大学院はてな :: 専門学校教員の配転と解雇

 研究会にて,菅原学園事件*1の検討。
 被告Yは専門学校を運営する学校法人。原告Xは,Yの従業員であった者。Xは1995年に採用されて教諭を命じられ,1998年からは就職部企業情報課課長補佐であった。2001年2月24日,YはXが企業訪問を実際に行っていたか疑わしいとして解雇した。本件は,XがYの専任教員職員の地位にあることの確認を求めるもの。
 論点は,(1)X‐Y間において,Xの職種を教員に限定する合意があったか,(2)本件解雇は有効か。
 裁判所は,前者については否定したものの,後者については請求を認めた。
 (1)についてであるが,Xは社会科教諭免許を持っているが,実際に受け持っていた科目はOA実習/秘書検定/簿記/ビジネスマナーなどであり,強い専門性が求められていたわけではないと考えられる。
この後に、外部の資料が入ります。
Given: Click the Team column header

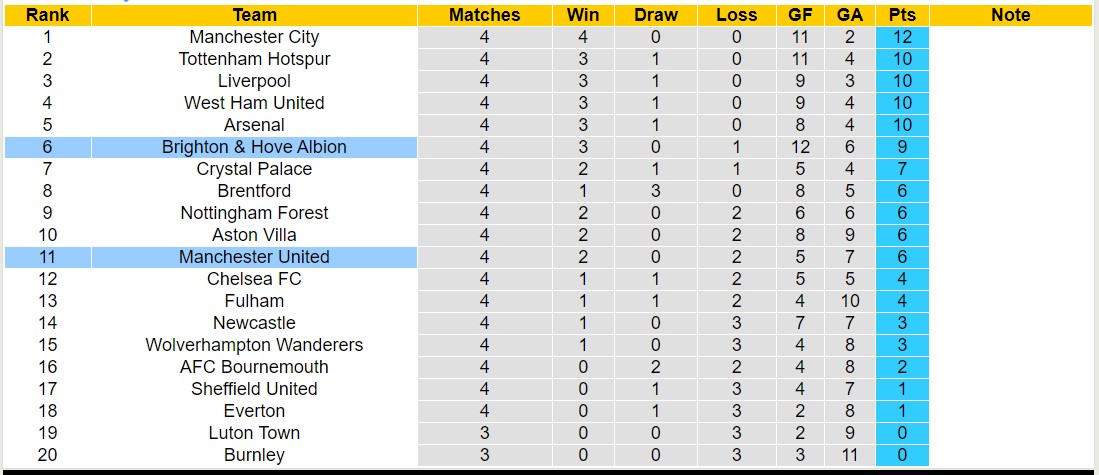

加えて専門学校では,授業に携わり教育内容に明るい者でなければ企業訪問をして説明をすることができないと思われることから,Xを就職部へと配転したことには違法性は無いものと考えられる。
 (2)は,企業訪問をした証拠として名刺が提出されていないことなどがYから主張されているが,どのような記録を作成して提出すべきかという手続的側面をYが整えていなかったことが背景にあるので,これを理由とする解雇は不適当であろう。よっぽど裁判所の心証が悪かったのか,次のような少し変わった言い回しがなされていた。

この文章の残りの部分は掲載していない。